THE PROBLEM:
Transcribe the data verbatim and drop its images.

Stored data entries
· · · · ·

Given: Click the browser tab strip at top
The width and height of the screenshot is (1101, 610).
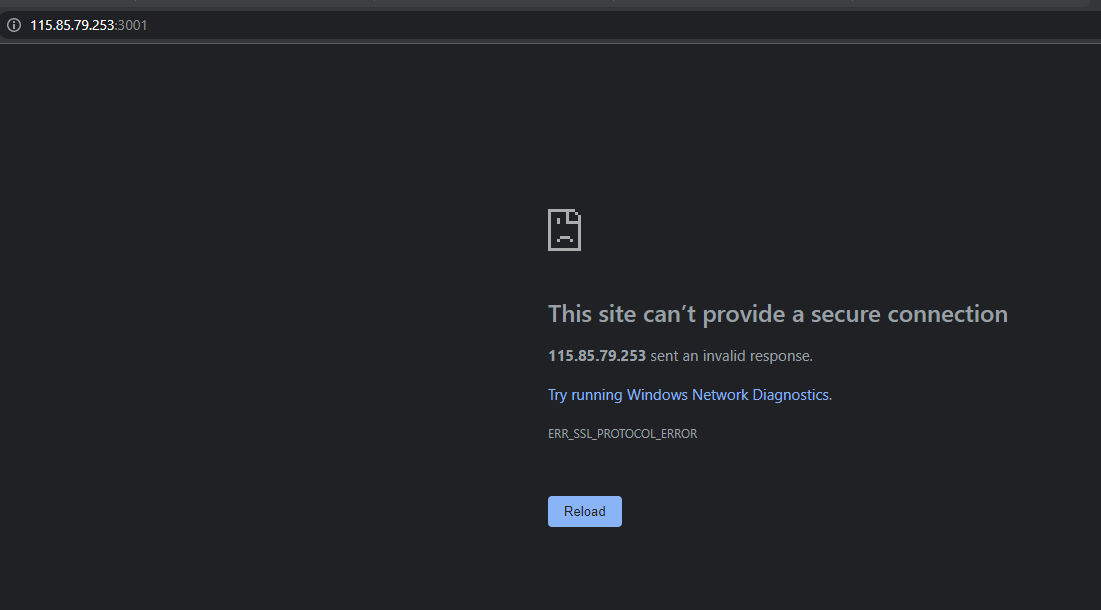Looking at the screenshot, I should click(550, 5).
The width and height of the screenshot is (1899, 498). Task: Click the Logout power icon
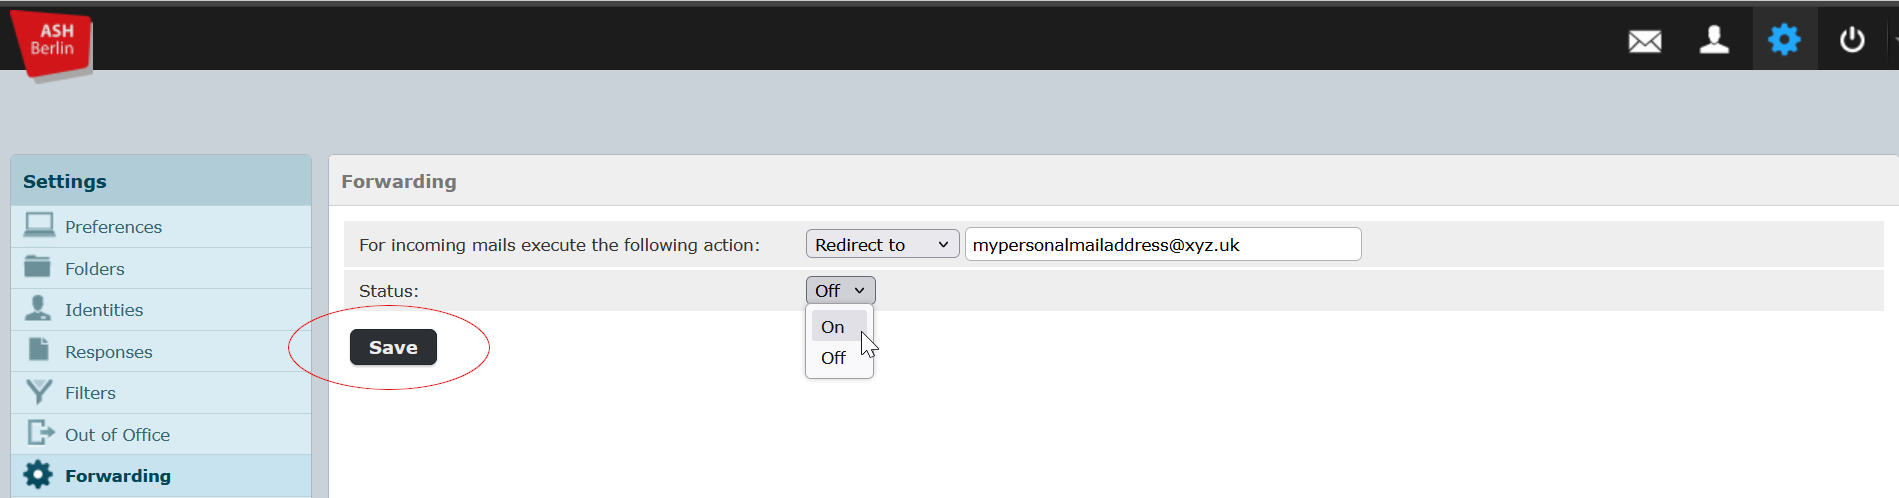[x=1852, y=40]
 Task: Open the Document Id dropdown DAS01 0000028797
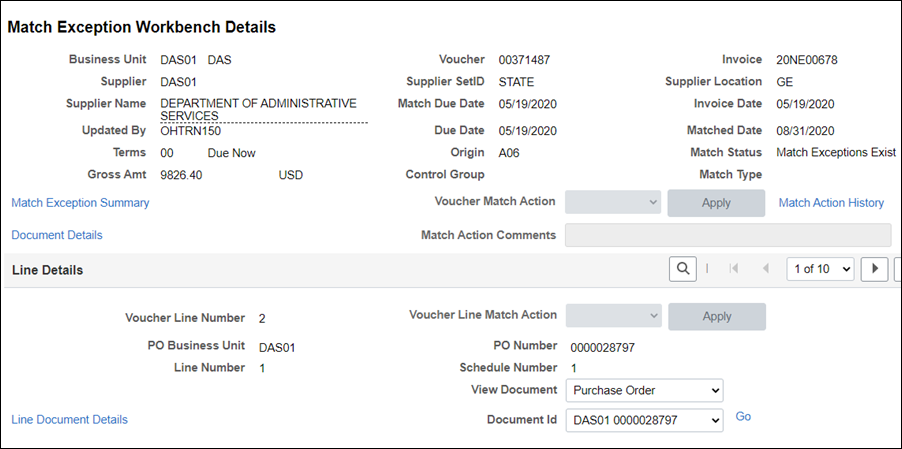(644, 420)
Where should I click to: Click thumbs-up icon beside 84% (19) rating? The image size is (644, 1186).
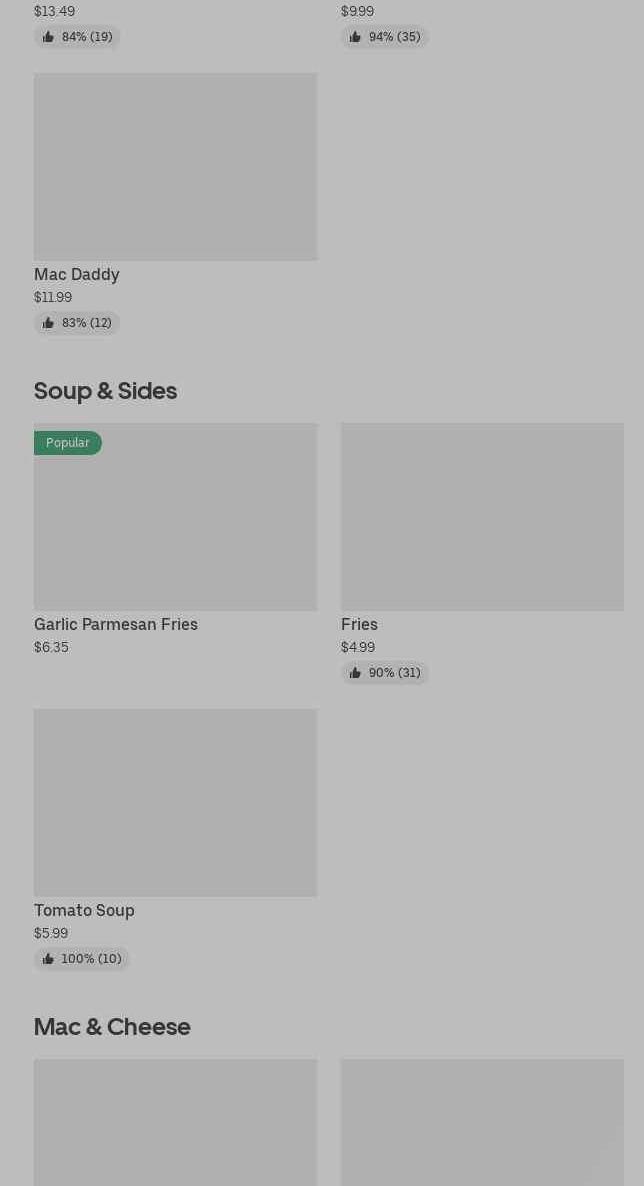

· · · · ·

SOLUTION:
Given: Click the browser tab strip at top
The width and height of the screenshot is (1101, 610).
Looking at the screenshot, I should click(550, 5).
The width and height of the screenshot is (1899, 498). Task: Click the Logout power icon
[x=1852, y=40]
 Task: Open the Document Id dropdown DAS01 0000028797
(644, 420)
Where should I click to: Click thumbs-up icon beside 84% (19) rating? The image size is (644, 1186).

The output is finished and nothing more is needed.